+++ ページ抜粋 +++
実際、彼は誰にも頼らなかった。義援金や奨学金などの経済的支援は別として、それ以外の社会的支援はすべて拒み、災害遺児向けのサポートも心のケアも断った。そして自分が父親と母親の両方の役割を果たそうとした。料理はほとんどした経験がないのに、外食は一切せずに手作りした。それは亡くなった奥さんが毎日手作りの料理を出していたから。息子たちとも震災の話は一切しなかった。
定年後、その男性は、新聞広告の入学案内で知った大学に社会人入学し、心理学を学びはじめました。彼は心のケアに対して懐疑的でしたが、震災後の自分の心の動きを見つめ直したかったからだと。そんなときに3.11が発生した。
+++
練習問題
A: 震災後の男性についての文章を二文で要約しなさい。
B: 震災後の男性についての文章のうち、「実際、彼は誰にも頼らなかった」で始まり「も震災の話は一切しなかった。」で終わる部分を、「息子たち」を「子どもたち」に置き換えて書き直しなさい。
C: 震災後の男性についての文章を、最後の文の後から書き継ぎなさい。
+++ 提示資料 +++
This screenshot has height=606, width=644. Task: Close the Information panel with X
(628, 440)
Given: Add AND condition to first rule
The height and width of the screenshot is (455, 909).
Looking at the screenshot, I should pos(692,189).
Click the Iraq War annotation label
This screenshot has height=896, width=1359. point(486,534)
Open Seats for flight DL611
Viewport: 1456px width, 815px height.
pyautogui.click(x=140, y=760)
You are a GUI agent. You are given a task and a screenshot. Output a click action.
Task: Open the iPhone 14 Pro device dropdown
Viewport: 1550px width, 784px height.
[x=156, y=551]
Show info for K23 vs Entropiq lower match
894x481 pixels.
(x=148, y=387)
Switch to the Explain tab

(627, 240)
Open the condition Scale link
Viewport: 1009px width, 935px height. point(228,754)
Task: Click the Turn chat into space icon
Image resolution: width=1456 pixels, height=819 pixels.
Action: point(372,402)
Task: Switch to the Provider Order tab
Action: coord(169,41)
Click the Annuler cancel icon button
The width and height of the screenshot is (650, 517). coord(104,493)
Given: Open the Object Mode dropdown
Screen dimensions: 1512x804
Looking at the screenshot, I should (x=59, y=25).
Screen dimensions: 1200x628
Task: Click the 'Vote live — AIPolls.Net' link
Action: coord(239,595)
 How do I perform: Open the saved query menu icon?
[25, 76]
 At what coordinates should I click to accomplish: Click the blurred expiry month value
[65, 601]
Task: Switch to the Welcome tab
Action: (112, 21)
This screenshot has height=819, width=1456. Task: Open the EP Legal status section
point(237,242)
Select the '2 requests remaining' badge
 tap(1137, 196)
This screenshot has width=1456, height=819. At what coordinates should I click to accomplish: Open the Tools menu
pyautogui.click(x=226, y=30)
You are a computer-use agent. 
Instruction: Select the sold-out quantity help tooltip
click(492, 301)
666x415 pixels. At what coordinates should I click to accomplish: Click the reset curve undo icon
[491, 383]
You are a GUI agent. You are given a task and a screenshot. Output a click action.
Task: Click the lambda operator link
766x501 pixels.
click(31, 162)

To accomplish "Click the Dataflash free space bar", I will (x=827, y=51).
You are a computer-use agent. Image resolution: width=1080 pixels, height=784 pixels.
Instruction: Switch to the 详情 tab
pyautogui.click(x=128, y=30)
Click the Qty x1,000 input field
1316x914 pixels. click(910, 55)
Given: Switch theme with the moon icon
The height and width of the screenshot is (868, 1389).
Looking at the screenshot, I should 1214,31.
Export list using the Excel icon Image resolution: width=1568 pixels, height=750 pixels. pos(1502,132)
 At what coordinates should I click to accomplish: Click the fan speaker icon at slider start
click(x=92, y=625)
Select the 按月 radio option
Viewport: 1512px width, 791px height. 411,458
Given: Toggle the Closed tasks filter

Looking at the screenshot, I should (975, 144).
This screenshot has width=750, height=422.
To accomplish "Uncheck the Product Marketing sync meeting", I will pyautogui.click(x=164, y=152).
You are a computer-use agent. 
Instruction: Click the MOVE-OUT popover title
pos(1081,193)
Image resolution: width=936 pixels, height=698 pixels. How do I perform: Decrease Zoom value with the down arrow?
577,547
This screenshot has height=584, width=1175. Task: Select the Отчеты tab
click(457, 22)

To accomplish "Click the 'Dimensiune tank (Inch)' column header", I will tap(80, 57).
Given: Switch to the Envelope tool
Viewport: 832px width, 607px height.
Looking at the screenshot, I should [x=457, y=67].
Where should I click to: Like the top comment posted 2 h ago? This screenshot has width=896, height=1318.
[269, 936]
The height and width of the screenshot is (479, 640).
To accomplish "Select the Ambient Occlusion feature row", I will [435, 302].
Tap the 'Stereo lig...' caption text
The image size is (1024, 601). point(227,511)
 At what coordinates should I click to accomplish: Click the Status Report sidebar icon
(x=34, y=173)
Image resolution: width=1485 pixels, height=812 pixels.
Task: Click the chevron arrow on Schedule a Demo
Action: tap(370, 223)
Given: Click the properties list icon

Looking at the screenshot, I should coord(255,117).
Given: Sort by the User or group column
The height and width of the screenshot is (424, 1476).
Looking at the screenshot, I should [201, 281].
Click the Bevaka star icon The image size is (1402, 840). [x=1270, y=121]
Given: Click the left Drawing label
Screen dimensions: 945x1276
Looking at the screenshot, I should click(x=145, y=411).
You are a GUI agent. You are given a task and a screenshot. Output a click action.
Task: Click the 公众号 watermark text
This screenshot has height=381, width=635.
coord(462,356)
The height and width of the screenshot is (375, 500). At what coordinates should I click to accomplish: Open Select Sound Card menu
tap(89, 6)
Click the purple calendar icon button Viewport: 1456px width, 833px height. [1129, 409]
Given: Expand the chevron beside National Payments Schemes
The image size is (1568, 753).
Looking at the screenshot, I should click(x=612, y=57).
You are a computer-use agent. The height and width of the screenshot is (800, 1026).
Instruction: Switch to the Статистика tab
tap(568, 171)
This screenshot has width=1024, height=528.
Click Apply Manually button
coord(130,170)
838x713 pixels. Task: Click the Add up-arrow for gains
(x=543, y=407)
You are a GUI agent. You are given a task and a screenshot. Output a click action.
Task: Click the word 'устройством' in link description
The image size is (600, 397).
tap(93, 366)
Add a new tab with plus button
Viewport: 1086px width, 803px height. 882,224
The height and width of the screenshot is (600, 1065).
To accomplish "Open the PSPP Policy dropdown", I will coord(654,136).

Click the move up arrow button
+++
解答
A: 彼は経済的支援以外の社会的支援や心のケアをすべて断り、父親と母親の両方の役割を果たそうとして外食せずに料理を手作りし、息子たちとは震災の話を一切しなかった。定年後、彼は震災後の自分の心の動きを見つめ直すために大学に社会人入学して心理学を学びはじめ、そんなときに3.11が発生した。

B:
実際、彼は誰にも頼らなかった。義援金や奨学金などの経済的支援は別として、それ以外の社会的支援はすべて拒み、災害遺児向けのサポートも心のケアも断った。そして自分が父親と母親の両方の役割を果たそうとした。料理はほとんどした経験がないのに、外食は一切せずに手作りした。それは亡くなった奥さんが毎日手作りの料理を出していたから。子どもたちとも震災の話は一切しなかった。

C:
彼は教員の勧めで東北の被災者に向けて自身の体験談を書き、自分が震災遺族であることを初めて公にしたんです。それが彼の裡になにかを呼び覚ましたのでしょう。阪神・淡路の震災遺族を卒論のテーマに決め、さまざまな人にインタビューを重ねた。彼は遺族にインタビューする前に、自身の息子にも予行演習をかねたインタビューをしています。親子がインタビュアーとインタビュイーになりきって、初めて震災について語り合った時のことを詳しく聞かせてもらいました。